**Task goal**
Images excluded, repeat each entry below exactly.

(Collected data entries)
- Opening Delimiter -

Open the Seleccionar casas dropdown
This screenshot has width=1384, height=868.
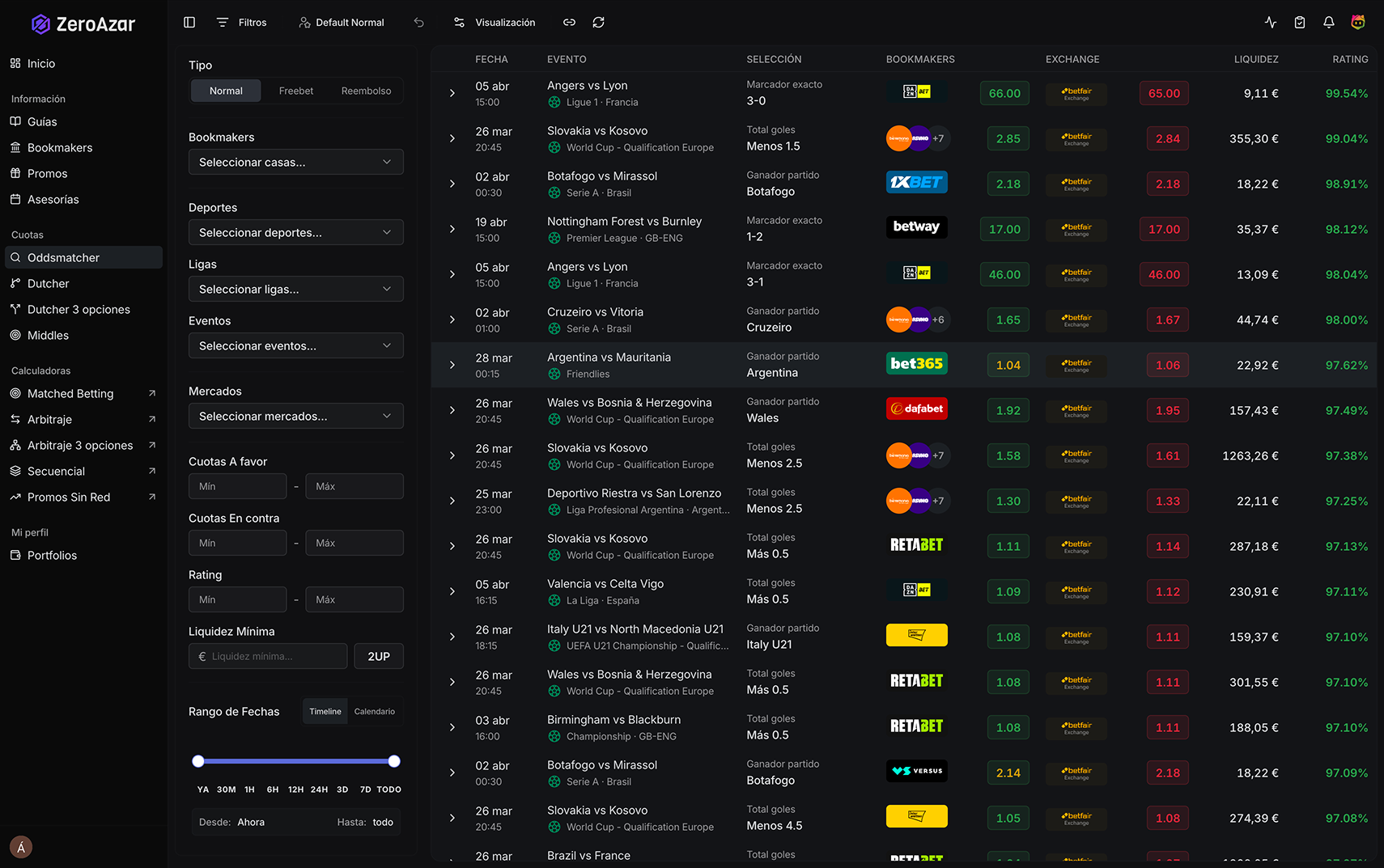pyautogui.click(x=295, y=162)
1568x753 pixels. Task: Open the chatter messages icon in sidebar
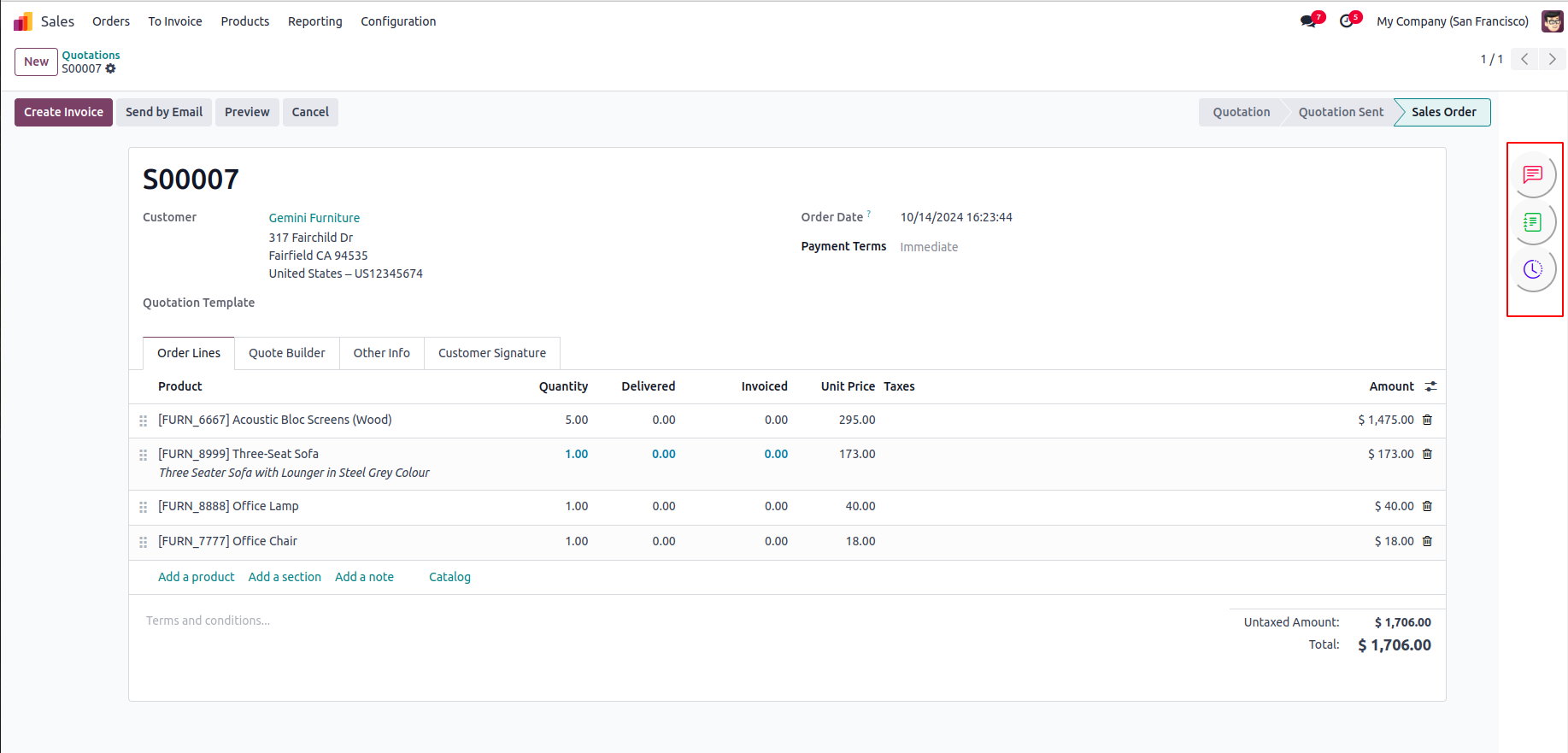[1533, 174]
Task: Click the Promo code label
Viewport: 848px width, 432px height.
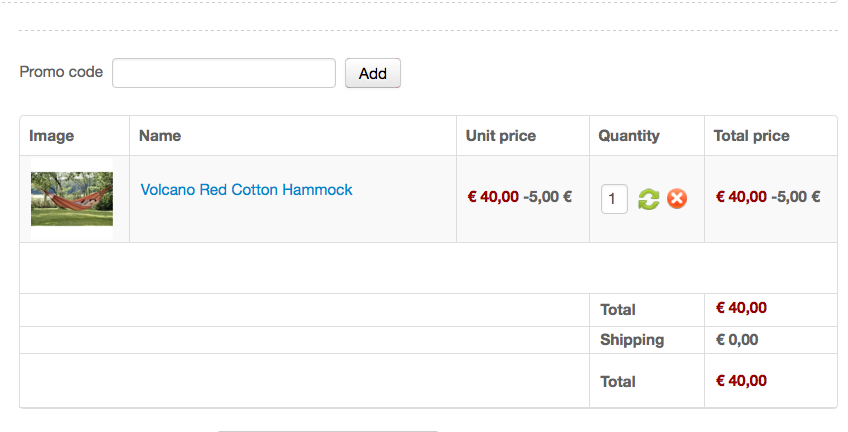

- Closing Delimiter -

**Exercise solution**
Open the Seleccionar casas dropdown
This screenshot has width=1384, height=868.
pyautogui.click(x=295, y=162)
1568x753 pixels. Task: Open the chatter messages icon in sidebar
[1533, 174]
Task: Click the Promo code label
Viewport: 848px width, 432px height.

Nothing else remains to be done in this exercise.